Then it was just a matter of getting the outfeed table set back up again and giving it a test. Cuts really nice, and much quieter.
Now for the bad news, I get to do it all again, I got one bearing making noise. Guys just order new bearings if you do this. Mine are just common 6204 sealed bearings. I'll pick some up and do this again, lol. It was really easy though, the whole job only took a couple of hours.

Reactions: Like 4 | Way Cool 1


----------



## Tony (Aug 16, 2021)

Great thread Greg!

Reactions: Thank You! 1


----------



## eaglea1 (Aug 16, 2021)

Great job Greg, you're gonna love it. Make sure you have a few spare cutter bits on hand.

Reactions: Thank You! 1


----------



## Nature Man (Aug 16, 2021)

woodtickgreg said:


> Then the belt cover went back on.
> View attachment 214467
> Then the fence and the cutter guard.
> View attachment 214468
> ...


Just outstanding! I need to do the same thing with my Grizzly 8" Jointer! I don't have a bearing puller or arbor press though. Chuck


----------



## woodtickgreg (Aug 16, 2021)

Nature Man said:


> Just outstanding! I need to do the same thing with my Grizzly 8" Jointer! I don't have a bearing puller or arbor press though. Chuck


If you dont have a bearing puller it's not a big deal, just get new bearings as there cheap. Then all you need is a deep well socket or a piece of pipe the inside diameter of the shaft to set the bearings. You dont want to beat on the outer race as that's what I did and it damaged one of the bearings.

Reactions: Thank You! 1


----------



## Mike1950 (Aug 16, 2021)

Great job. a a a a a would your next video be on how to get yer shop that clean- Mine was once 20 years ago....

Reactions: Funny 3


----------



## woodtickgreg (Aug 16, 2021)

Mike1950 said:


> Great job. a a a a a would your next video be on how to get yer shop that clean- Mine was once 20 years ago....

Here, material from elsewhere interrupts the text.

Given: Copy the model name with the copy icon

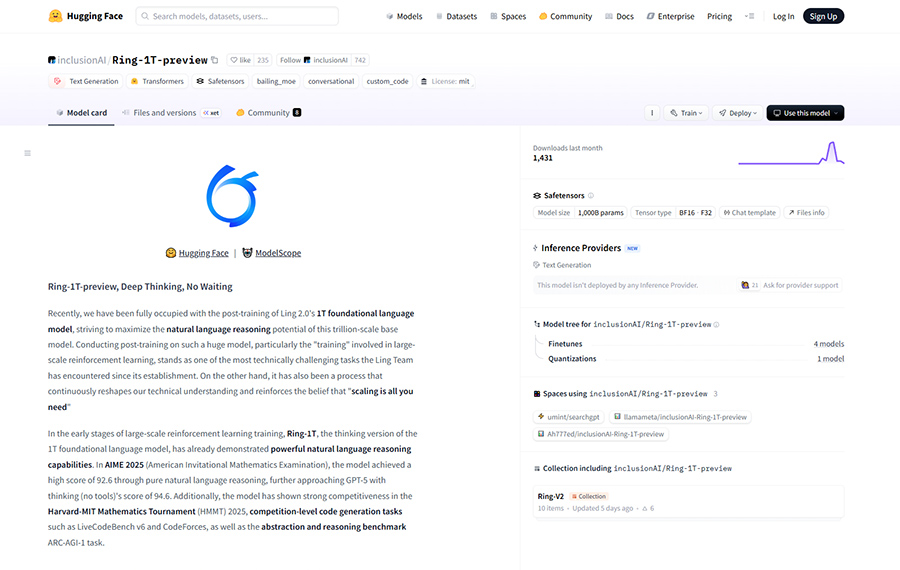Looking at the screenshot, I should coord(214,60).
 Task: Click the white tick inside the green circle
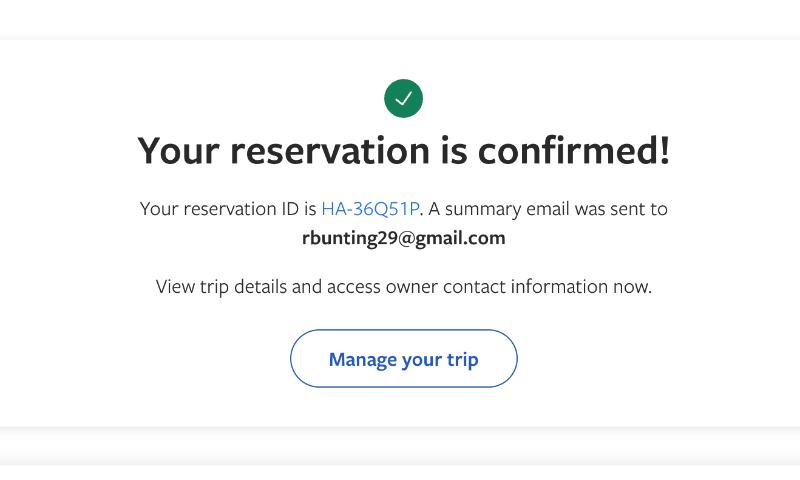pos(404,98)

It's not that clean brother, lol.

Reactions: Funny 1


----------



## Mike1950 (Aug 16, 2021)

woodtickgreg said:


> It's not that clean brother, lol.


from my perspective- that is surgical clean

Reactions: Funny 1


----------



## larry C (Aug 17, 2021)

Great explaination of the process.......the shop is simply too clean!

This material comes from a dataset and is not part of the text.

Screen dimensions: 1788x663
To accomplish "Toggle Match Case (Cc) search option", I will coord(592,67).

Does anyone have a similar documented process for converting a 12 1/2" Delta planer to the Shelix head. I've got one ordered, it should be 
here in a couple weeks, any help is appreciated.
Thanks
Larry

Reactions: Like 1


----------



## El Guapo (Aug 19, 2021)

Great thread! I’ve never heard a bad thing about those shelix heads… just the price tag.

Reactions: Thank You! 1 | Agree 1


----------



## woodtickgreg (Aug 20, 2021)

El Guapo said:


> Great thread! I’ve never heard a bad thing about those shelix heads… just the price tag.

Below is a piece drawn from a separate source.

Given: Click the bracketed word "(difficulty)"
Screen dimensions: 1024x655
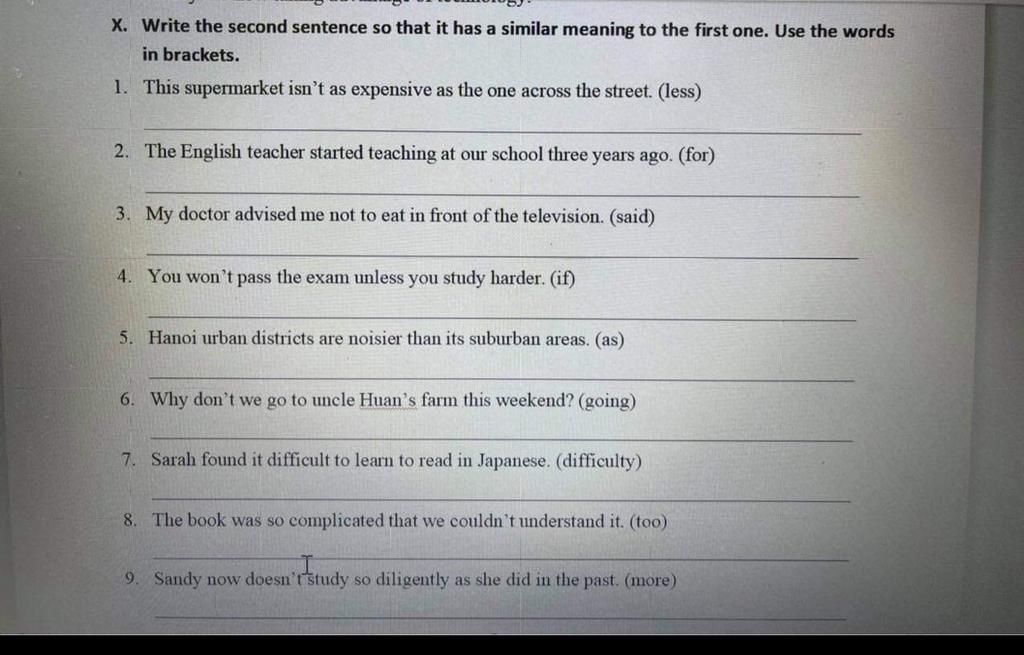Looking at the screenshot, I should tap(598, 461).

For me it's well worth the price to never ever have to sharpen again and mess with setting the blade heights. Way less money than a new jointer too.
I picked up some new bearings so I'll tear this down and do it again.

Reactions: Like 2


----------



## woodtickgreg (Sep 3, 2021)

Well new bearings are in. Boy is this cutter head quiet. And since the cutter head wouldn't fit in my arbor press I used two pipe clamps and just turned the handle evenly at the same time and it worked like a charm. I didn't want to drive them on with a hammer again and damage the bearings like I did last time. So if you don't have an arbor press this is a great way to smoothly press the bearings on the shafts. I did use the arbor press to press the bearings into the holders, but that could have been done with a vice or C clamp as well.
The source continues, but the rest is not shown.